[RECORD EXTRACTS Boundary: Start]
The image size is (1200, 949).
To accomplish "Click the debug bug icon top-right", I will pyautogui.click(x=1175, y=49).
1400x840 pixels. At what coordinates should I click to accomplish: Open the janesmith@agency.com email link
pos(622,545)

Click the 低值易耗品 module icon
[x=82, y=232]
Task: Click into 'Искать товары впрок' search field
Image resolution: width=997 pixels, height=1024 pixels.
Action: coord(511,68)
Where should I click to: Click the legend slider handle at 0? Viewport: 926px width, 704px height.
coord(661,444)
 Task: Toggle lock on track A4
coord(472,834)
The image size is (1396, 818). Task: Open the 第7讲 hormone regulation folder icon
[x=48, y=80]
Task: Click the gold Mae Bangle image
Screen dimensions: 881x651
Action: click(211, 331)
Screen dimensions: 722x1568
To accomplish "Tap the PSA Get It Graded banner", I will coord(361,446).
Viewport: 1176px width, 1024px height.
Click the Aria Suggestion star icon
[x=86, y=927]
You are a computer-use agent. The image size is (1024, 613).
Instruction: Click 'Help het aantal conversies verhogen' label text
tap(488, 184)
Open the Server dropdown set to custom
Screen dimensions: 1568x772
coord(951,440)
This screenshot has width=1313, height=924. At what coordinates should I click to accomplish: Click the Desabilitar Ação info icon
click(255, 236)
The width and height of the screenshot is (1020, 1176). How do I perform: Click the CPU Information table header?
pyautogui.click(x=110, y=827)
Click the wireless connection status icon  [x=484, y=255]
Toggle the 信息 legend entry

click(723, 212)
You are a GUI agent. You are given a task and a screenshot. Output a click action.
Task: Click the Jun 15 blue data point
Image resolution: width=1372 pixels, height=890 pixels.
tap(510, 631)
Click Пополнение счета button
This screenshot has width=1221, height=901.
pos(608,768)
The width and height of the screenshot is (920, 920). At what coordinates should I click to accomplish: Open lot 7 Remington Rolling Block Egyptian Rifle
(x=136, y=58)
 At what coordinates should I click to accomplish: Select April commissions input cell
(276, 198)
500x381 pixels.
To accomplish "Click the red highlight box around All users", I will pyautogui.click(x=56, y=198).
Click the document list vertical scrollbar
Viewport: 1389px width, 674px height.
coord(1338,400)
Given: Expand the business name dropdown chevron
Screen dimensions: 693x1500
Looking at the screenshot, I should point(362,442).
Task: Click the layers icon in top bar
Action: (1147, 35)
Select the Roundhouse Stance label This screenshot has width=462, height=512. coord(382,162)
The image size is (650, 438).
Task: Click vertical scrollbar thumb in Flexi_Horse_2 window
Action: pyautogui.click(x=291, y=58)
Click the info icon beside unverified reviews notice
[RECORD EXTRACTS Boundary: End]
WHAT THE TASK ASKS — What is needed is a single figure, the number of lines in the entries above that contain "agent".

ANSWER TO THIS PROBLEM — 2